DFS Soccer Strategy: DraftKings Goalkeeper Analysis

Written by

Updated on January 15, 2024 1:44PM EST

Goalkeeper is easily the most frustrating position in soccer DFS. I've heard many theories on how to select a goalkeeper at DraftKings. Always pay for the most expensive option. Never roster Manchester City's Ederson. Play the cheapest home goalkeeper. Play a goalkeeper who will face a lot of shots from outside the box. Or, my go to, play whoever you want.

I wanted to look at some macro-level trends in goalkeeper scoring to help make decisions.

For detailed stats and odds, check out RotoWire's
DraftKings Cheat Sheets

METHODOLOGY

My data set includes all Premier League matches from the 2020/21 season until the present. I used closing moneyline odds for the home and away team, along with shot totals and closing over/under 2.5 lines from sharp sportsbook Pinnacle (available at Football-Data). With this information, I calculated team goalkeeper saves and if they received the win and clean sheet bonus. My data is sorted by home and away goalkeepers, and I kept that distinction throughout my analysis.

I wanted to look at some macro-level trends in goalkeeper scoring to help make decisions.

For detailed stats and odds, check out RotoWire's
DraftKings Cheat Sheets

METHODOLOGY

My data notably omits some items that affect goalkeeper scoring on DraftKings, including accurate passes, fouls, yellow cards and penalty saves. While accurate passes are important on the margins, 17 out of 20 of the goalkeepers who started half of their team's matches in the 22/23 Premier League season averaged between 24 and 35 accurate passes, the exceptions being David Raya (38.8), Nick Pope (17.8) and Lukasz Fabianski (21.47). This accounts for a difference of around 0.3 fantasy points. Only three goalkeepers registered more than three yellow cards that season and 48 yellow cards were given to goalkeepers, which means it happens roughly in one out of 19 games. The other events range from very uncommon (fouls suffered) to rare (penalty saves and assists).

Since I consider the above omissions a combination of minor and difficult or impossible to project, I focused on what I believe to be the two main drivers of goalkeeper scoring:

Goalkeeper Floor: This is two times the number of saves minus the number of goals conceded by the team goalkeeper.

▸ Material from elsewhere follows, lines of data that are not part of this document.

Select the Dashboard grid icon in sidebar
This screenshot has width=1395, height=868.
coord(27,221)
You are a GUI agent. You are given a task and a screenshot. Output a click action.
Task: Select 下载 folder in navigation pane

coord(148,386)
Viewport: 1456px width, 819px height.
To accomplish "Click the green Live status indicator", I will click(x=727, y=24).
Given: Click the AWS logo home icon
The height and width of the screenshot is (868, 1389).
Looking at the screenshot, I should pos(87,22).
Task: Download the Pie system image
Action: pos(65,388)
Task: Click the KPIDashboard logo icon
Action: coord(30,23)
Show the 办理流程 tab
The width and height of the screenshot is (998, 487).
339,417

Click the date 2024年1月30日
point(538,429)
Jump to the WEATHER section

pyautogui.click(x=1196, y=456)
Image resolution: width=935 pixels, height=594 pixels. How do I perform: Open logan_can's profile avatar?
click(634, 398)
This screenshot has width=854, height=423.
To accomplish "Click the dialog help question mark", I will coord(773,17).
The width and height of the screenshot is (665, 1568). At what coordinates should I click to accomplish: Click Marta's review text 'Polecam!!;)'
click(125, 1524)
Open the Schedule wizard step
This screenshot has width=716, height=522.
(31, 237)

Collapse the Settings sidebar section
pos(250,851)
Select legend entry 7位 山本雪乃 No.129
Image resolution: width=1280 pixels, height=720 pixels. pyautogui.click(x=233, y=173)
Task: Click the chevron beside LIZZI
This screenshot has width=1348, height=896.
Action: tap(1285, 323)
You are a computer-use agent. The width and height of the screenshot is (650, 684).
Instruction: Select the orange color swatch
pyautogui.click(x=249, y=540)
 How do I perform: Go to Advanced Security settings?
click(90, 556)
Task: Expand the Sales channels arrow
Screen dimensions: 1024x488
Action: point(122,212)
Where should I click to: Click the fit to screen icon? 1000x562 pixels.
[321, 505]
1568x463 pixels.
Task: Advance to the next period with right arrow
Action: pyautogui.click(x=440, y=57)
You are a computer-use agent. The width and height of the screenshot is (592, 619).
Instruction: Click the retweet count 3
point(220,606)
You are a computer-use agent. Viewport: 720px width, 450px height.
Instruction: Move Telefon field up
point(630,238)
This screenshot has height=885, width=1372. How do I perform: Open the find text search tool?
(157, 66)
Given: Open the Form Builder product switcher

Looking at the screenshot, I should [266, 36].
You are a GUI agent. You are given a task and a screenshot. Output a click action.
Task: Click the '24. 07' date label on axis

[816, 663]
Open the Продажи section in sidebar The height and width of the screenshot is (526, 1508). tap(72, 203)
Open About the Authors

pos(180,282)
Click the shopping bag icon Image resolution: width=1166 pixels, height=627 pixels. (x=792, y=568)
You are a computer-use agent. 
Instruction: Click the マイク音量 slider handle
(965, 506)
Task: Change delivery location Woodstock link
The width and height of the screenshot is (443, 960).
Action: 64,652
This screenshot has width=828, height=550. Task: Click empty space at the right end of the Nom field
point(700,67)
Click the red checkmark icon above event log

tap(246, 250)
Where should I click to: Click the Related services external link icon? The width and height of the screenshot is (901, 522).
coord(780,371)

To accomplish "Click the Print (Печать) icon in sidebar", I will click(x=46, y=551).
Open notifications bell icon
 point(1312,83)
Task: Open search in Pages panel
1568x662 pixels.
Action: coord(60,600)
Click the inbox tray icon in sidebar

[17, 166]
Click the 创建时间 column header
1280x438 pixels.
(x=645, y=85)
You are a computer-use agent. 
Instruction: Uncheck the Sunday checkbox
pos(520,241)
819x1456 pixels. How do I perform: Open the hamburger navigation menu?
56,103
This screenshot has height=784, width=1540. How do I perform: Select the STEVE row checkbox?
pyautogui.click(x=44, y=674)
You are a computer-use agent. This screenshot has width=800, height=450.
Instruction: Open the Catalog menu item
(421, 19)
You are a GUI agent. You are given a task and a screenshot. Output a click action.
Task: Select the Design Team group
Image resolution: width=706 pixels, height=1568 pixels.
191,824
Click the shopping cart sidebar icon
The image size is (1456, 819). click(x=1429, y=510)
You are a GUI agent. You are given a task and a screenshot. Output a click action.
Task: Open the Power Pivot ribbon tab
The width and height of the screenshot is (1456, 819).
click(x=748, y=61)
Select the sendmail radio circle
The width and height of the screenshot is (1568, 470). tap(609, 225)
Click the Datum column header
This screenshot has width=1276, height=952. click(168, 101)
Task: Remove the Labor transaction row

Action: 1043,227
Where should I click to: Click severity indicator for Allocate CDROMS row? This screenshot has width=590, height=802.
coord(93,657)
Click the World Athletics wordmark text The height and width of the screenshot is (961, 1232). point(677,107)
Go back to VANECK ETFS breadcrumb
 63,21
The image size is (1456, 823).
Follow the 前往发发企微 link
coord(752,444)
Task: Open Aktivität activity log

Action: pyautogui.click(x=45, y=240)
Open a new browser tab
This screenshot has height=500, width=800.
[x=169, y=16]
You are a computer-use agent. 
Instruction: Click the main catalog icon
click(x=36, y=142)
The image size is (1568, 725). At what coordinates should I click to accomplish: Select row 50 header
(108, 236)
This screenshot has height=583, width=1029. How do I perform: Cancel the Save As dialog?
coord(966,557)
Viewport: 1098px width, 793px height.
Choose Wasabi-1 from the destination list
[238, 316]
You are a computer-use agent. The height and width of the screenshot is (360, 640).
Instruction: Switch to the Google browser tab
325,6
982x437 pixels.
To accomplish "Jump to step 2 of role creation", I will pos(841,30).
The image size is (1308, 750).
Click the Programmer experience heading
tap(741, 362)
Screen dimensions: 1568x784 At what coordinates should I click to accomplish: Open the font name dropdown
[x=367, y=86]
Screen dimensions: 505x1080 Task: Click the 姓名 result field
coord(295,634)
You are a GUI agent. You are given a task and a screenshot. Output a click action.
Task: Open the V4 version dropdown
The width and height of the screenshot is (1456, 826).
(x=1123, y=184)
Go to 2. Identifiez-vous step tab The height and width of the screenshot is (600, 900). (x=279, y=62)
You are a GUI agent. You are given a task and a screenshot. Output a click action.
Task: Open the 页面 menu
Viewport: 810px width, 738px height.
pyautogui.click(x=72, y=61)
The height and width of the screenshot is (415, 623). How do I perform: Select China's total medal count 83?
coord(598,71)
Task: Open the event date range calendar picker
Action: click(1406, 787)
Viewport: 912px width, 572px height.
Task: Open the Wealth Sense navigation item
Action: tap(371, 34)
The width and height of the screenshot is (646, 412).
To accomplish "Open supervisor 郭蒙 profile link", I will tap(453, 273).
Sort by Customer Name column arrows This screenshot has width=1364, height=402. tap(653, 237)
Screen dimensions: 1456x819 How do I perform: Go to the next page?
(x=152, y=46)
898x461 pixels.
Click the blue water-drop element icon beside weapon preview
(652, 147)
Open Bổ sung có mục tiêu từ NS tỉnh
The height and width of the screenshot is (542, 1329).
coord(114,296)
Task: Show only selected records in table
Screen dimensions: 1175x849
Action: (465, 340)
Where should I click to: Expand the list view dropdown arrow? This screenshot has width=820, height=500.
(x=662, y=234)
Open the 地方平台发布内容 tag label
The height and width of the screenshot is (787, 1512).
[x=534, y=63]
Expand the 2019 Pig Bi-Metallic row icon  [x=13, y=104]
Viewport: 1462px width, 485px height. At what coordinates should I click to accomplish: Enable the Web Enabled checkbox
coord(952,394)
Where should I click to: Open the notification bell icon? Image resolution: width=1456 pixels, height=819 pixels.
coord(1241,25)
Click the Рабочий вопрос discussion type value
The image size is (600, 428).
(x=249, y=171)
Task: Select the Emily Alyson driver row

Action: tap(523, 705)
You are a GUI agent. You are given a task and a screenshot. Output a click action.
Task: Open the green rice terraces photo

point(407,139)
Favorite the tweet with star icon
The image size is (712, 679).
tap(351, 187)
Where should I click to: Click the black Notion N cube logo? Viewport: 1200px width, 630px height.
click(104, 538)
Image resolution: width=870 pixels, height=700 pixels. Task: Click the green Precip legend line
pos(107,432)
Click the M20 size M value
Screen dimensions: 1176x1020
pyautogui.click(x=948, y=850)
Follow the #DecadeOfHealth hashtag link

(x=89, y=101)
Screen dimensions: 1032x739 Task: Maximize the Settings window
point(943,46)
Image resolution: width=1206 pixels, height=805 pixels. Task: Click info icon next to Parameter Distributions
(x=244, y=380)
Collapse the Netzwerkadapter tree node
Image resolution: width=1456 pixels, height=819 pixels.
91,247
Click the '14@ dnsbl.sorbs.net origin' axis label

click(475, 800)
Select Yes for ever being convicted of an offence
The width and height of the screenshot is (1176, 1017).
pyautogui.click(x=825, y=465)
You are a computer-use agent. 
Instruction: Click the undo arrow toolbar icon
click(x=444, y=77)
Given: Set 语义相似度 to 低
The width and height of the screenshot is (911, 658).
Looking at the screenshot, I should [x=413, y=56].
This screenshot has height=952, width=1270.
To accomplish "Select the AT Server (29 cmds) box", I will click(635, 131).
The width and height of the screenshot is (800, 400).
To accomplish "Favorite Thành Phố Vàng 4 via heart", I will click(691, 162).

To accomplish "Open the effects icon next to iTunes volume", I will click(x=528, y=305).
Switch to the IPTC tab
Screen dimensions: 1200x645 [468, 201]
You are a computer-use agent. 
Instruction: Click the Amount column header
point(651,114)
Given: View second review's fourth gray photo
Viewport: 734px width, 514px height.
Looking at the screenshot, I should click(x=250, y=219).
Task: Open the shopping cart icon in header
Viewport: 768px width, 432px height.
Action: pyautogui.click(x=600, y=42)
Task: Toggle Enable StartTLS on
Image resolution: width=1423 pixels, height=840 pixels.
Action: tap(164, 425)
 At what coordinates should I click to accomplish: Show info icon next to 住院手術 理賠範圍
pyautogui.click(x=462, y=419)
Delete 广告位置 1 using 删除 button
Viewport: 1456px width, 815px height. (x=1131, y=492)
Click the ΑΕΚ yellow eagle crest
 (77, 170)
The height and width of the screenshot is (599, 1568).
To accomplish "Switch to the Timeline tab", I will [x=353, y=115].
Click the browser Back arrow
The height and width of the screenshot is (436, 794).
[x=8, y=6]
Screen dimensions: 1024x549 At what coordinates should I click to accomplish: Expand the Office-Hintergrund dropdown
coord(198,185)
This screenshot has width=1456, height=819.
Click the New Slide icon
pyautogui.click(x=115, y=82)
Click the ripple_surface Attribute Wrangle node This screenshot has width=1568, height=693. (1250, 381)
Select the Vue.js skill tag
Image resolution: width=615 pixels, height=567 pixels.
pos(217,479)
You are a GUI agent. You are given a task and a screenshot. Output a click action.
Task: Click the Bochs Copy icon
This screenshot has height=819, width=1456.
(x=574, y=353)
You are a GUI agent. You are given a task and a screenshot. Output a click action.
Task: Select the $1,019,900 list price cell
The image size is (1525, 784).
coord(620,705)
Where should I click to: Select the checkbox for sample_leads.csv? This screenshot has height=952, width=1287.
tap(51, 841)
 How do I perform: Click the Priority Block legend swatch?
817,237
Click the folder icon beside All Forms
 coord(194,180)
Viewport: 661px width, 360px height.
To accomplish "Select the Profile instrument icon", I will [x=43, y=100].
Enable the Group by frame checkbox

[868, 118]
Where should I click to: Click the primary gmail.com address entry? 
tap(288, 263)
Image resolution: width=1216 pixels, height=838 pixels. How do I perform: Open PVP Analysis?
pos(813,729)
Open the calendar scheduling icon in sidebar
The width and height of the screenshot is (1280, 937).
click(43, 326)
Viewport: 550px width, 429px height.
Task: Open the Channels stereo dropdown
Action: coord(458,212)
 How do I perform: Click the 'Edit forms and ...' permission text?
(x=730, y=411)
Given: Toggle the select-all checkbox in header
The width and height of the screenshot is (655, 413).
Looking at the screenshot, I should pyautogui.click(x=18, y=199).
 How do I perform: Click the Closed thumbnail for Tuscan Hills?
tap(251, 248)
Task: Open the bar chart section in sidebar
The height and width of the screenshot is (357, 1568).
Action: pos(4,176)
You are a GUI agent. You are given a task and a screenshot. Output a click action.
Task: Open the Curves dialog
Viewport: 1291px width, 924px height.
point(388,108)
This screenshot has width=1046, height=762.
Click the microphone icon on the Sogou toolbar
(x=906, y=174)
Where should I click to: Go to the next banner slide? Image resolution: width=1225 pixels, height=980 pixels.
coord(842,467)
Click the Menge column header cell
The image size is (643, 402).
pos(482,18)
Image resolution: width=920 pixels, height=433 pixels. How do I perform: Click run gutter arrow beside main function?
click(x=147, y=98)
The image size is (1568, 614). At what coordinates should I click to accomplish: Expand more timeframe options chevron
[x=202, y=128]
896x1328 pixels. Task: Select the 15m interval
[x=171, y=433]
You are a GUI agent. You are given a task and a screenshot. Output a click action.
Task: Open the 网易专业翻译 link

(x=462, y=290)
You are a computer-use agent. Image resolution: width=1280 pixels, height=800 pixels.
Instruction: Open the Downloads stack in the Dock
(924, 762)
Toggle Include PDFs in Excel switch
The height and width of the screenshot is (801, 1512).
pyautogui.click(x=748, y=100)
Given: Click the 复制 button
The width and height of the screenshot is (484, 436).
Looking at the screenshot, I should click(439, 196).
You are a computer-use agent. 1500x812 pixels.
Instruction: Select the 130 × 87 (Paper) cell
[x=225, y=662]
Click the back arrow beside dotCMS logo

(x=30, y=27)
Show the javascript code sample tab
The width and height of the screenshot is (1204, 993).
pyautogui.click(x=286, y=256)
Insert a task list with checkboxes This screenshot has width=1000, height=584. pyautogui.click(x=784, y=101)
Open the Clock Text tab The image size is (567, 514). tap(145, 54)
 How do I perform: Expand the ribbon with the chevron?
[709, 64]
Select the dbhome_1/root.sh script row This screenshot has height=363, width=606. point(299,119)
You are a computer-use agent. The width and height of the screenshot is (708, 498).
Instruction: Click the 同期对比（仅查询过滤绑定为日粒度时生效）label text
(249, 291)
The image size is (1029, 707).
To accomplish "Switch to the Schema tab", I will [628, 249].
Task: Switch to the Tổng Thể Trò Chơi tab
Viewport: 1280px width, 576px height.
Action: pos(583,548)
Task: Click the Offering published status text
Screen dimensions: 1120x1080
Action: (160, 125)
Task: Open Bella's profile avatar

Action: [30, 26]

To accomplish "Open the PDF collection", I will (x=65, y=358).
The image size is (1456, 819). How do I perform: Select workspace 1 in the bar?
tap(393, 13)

Goalkeeper Total: This is the goalkeeper floor plus five times the win and/or clean sheet bonus, if achieved.

How Efficient is DraftKings Goalkeeper Pricing?

Goalkeeper is a unique position on DraftKings since the price of the goalkeeper is almost completely correlated to their team's implied win probability. It's not a perfect correlation and depends on the specific slate. Sometimes a $5,900 goalkeeper will be 60-percent likely to win and sometimes they will be at 80 percent. However, I can still investigate the relationship between Goalkeeper Total points and implied win probability, and then dive into the trends.

After a quick glance, things appear random. The x-axis represents the implied win probability, while the y-axis records the Goalkeeper Total for these matches. I ran a linear regression on both home and away Goalkeeper Total to see how well a linear relationship based on team win probability explains Goalkeeper Total. That trendline is in orange.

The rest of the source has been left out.